Energy cross-check: torch / fused-gemm = −1.619250×10⁻⁴ Ha, batched-pair = −1.619249×10⁻⁴ Ha. Matches to FP32 noise.

What's next¶

Chunked batched-pair dispatch — landed (v0.5.4). The empirical question is answered: chunked NKI dispatch (64 i-calls, each processing all nocc j-pairs) achieves 1.536 s warm energy at medium shape — 5.2× faster than torch and 3.4× faster than the v0.5.2 CPU fallback. The 18 GB XLA graph problem is solved; each chunk produces ~1.4 GB, compiling and caching normally. Remaining constraint: 64 loaded energy NEFFs × 244 MB DMA spill ≈ 15.6 GB saturates the 16 GB device; HBM pressure becomes the frontier at large shapes (nocc=96+).
#20 — PySCF FP32 precision envelope — closed. All 8 test_precision_envelope cases pass on hardware (2026-04-18). Key gate values: glycine/cc-pVDZ = 3.51e-07 Ha, h2o/cc-pVTZ = 1.99e-07 Ha — both well below 1 µHartree. #10 (double-double) closed as "not needed"; #22 deferred indefinitely. FP32 is sufficient for DF-MP2 at current target molecule/basis combinations.
#26 — tile autotuner for nki_gemm. Sweep across six tile candidates; winner cached to EBS. Already landed in v0.5.0; medium-shape sweep numbers pending.
#25 — trn2 benchmarks. Infrastructure provisioned in infra/terraform-trn2/ (self-contained VPC, sa-east-1). Baseline run in progress — first trn2 timing data pending.

Takeaway¶

The lesson from Phase 3 is about kernel granularity, not kernel content. The per-pair fused kernel (v0.5.1) was correct — energies match to six significant figures. It was 215× slower because it called a 100 ms overhead function 256 times. Moving the loop inside the @nki.jit boundary reduced the overhead from O(nocc²) to O(1) and turned a useless kernel into a 3.6× end-to-end win.
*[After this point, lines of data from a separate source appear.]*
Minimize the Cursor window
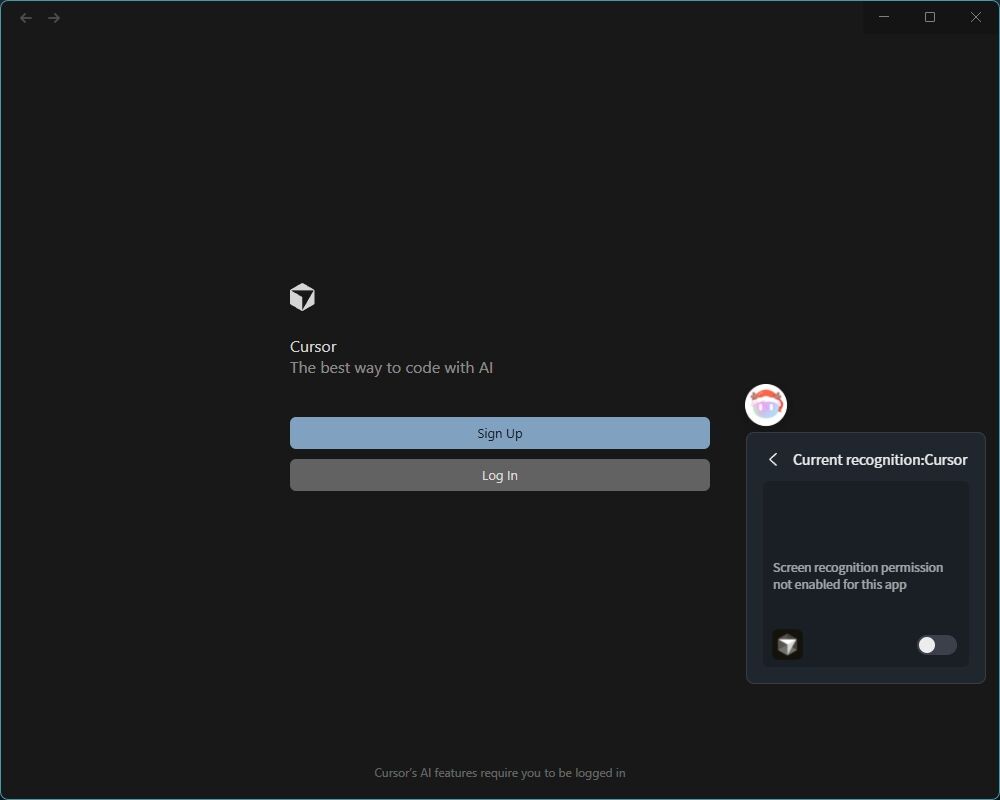 [x=884, y=17]
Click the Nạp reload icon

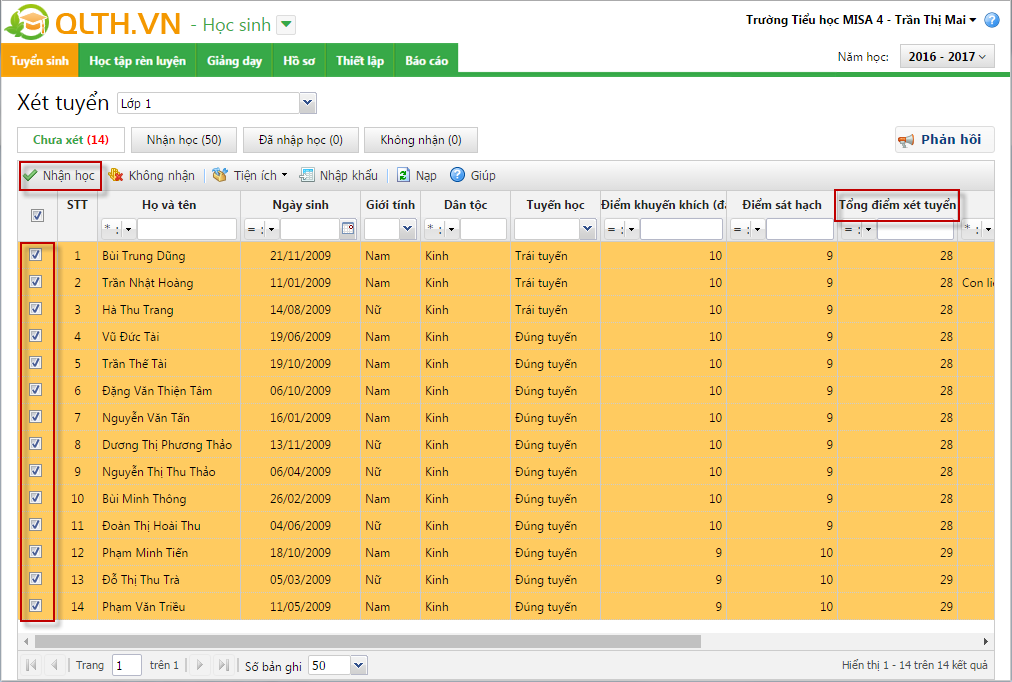click(x=403, y=175)
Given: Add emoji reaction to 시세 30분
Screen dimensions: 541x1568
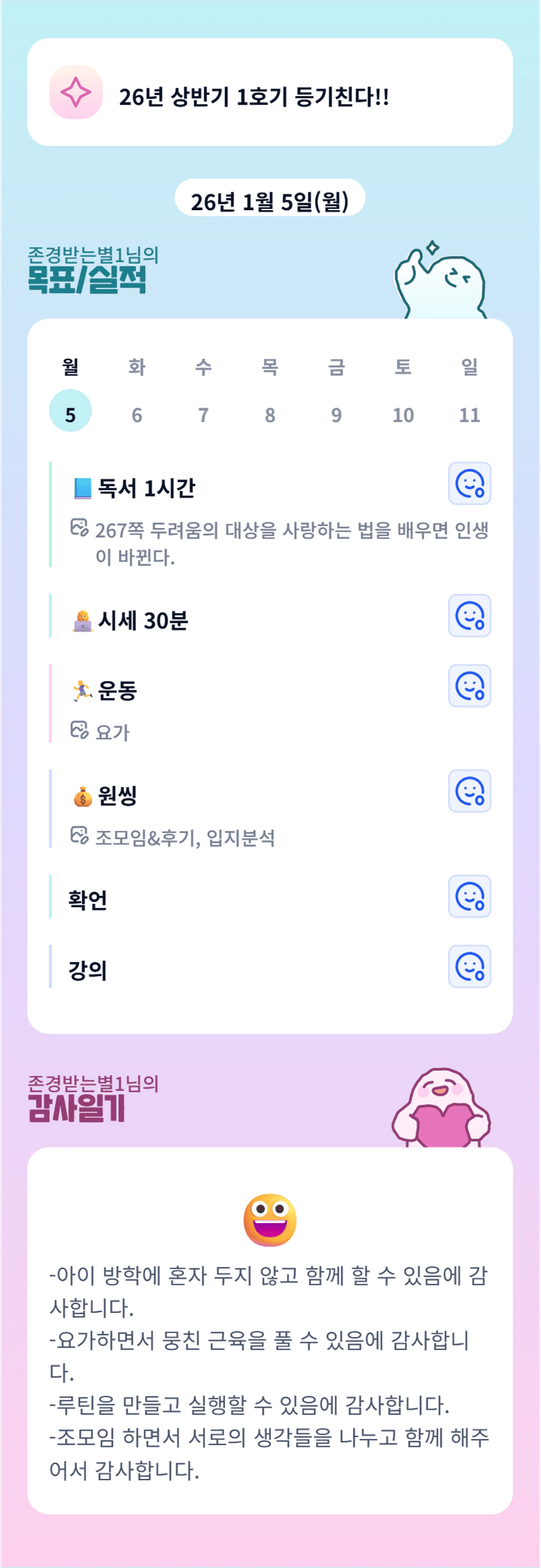Looking at the screenshot, I should pyautogui.click(x=469, y=616).
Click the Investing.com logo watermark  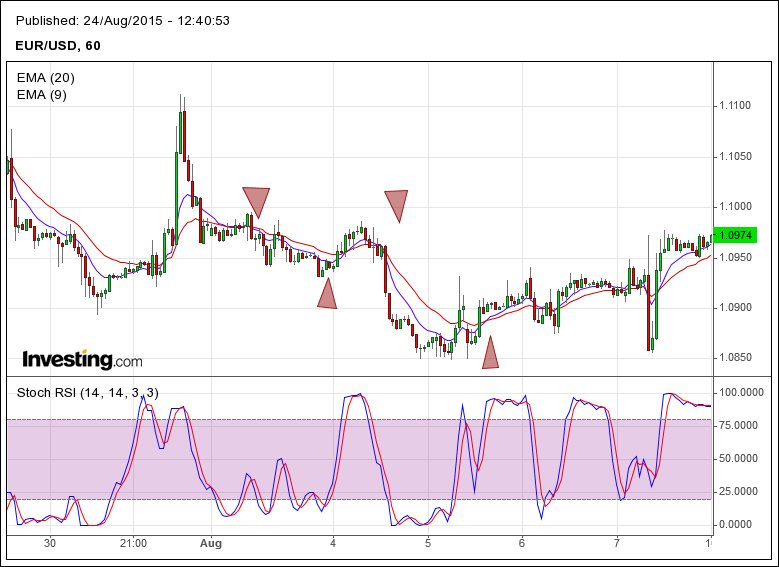click(82, 360)
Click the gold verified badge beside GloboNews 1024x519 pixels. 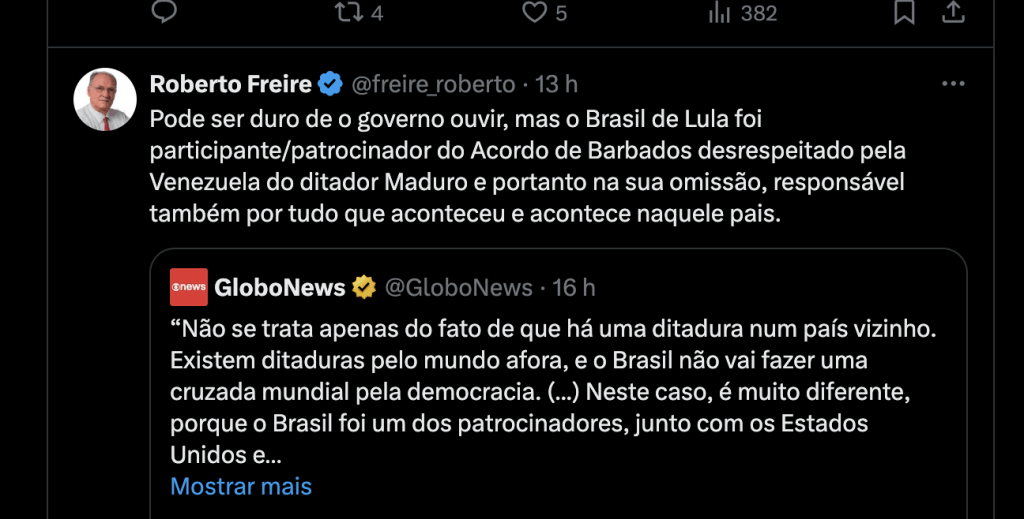tap(364, 288)
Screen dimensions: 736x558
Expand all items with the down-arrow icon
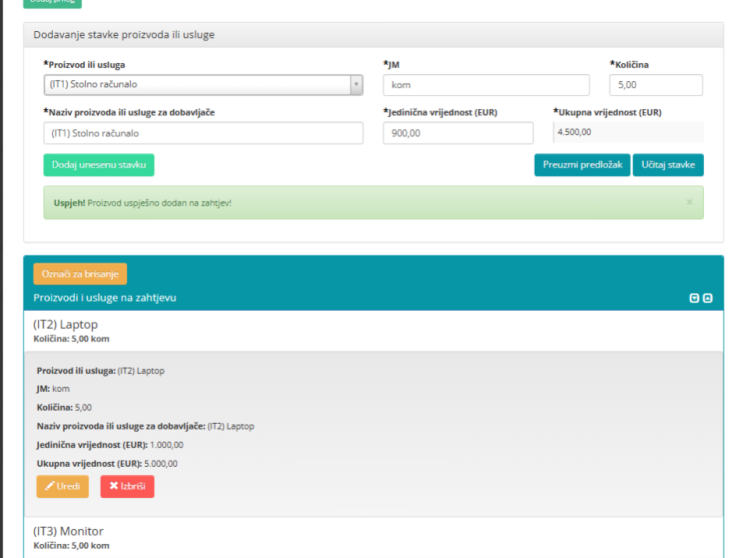point(695,298)
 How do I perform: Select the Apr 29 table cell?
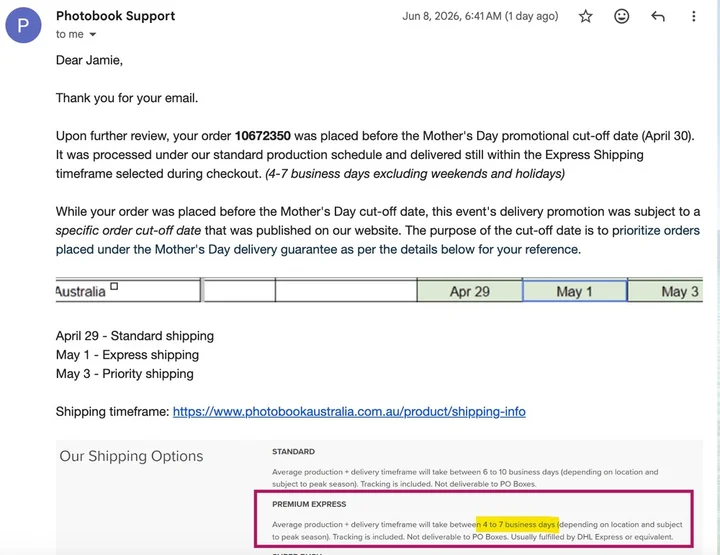(469, 291)
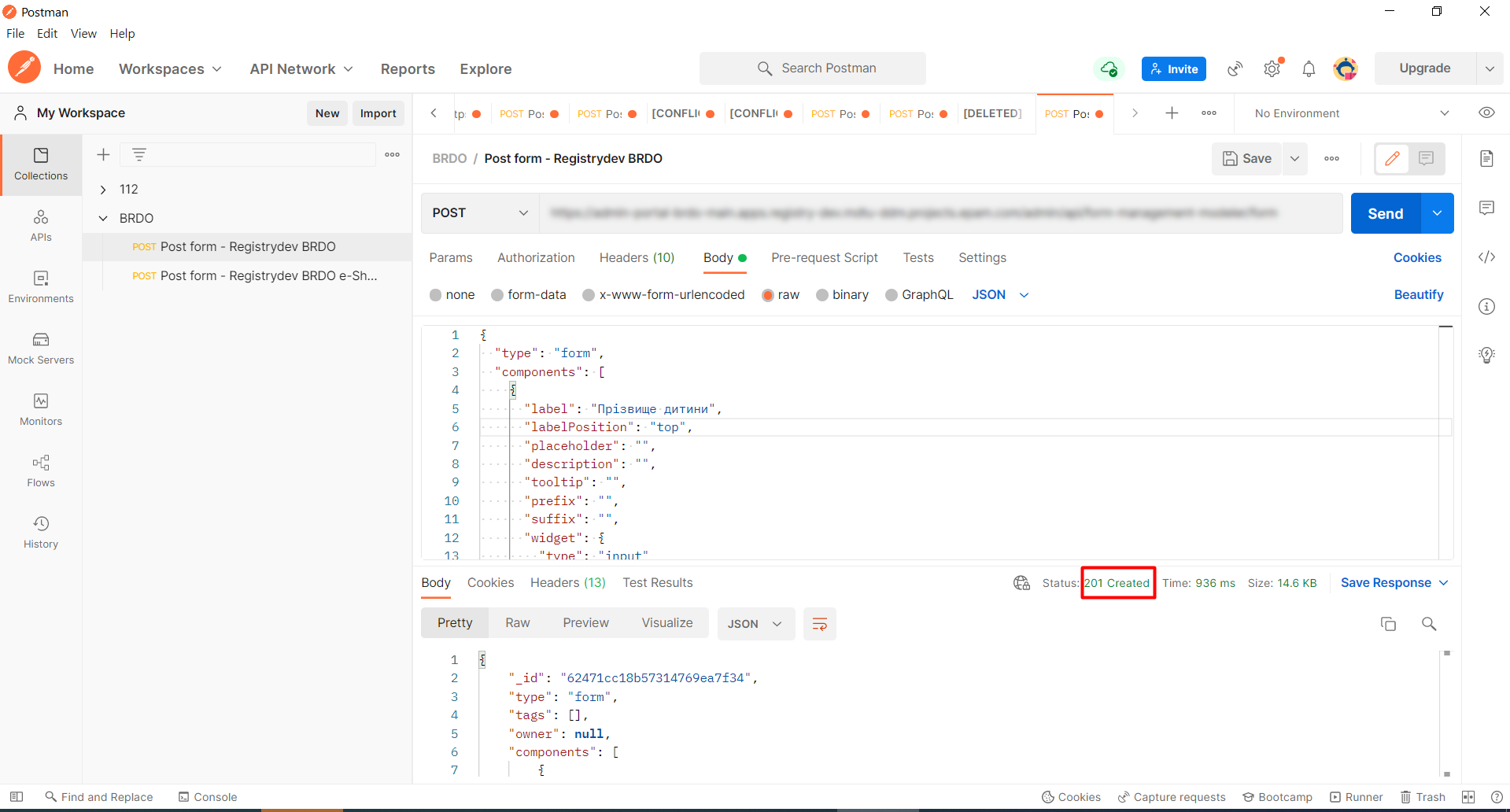This screenshot has height=812, width=1510.
Task: Expand the 112 collection
Action: pos(103,190)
The ~100 ms Neuron XLA dispatch overhead is not a bug to be fixed; it is a property of the dispatch model that shapes how kernels should be structured. The NKI programming model rewards large, coarse kernels that do as much work as possible per dispatch. Per-element or per-small-batch patterns that work on GPU — where kernel launch overhead is ~10 µs — need to be restructured for Trainium, or they will spend 99% of wall time in the runtime rather than the Tensor Engine.

The medium-shape XLA graph limit is the remaining open edge. It is not a routing problem — /tmp and /var/tmp are both on the same 96 GB EBS root volume, and 18 GB of graph IR exceeds the 16 GB of free space regardless of where the compiler writes. The correct fix is chunked dispatch, not filesystem reconfiguration. Whether the compiled chunked kernel then beats NKI chunk-GEMM at 4096 pairs is the open empirical question — CPU torch.matmul may simply be faster than NKI at that working set size, which is its own finding worth reporting honestly.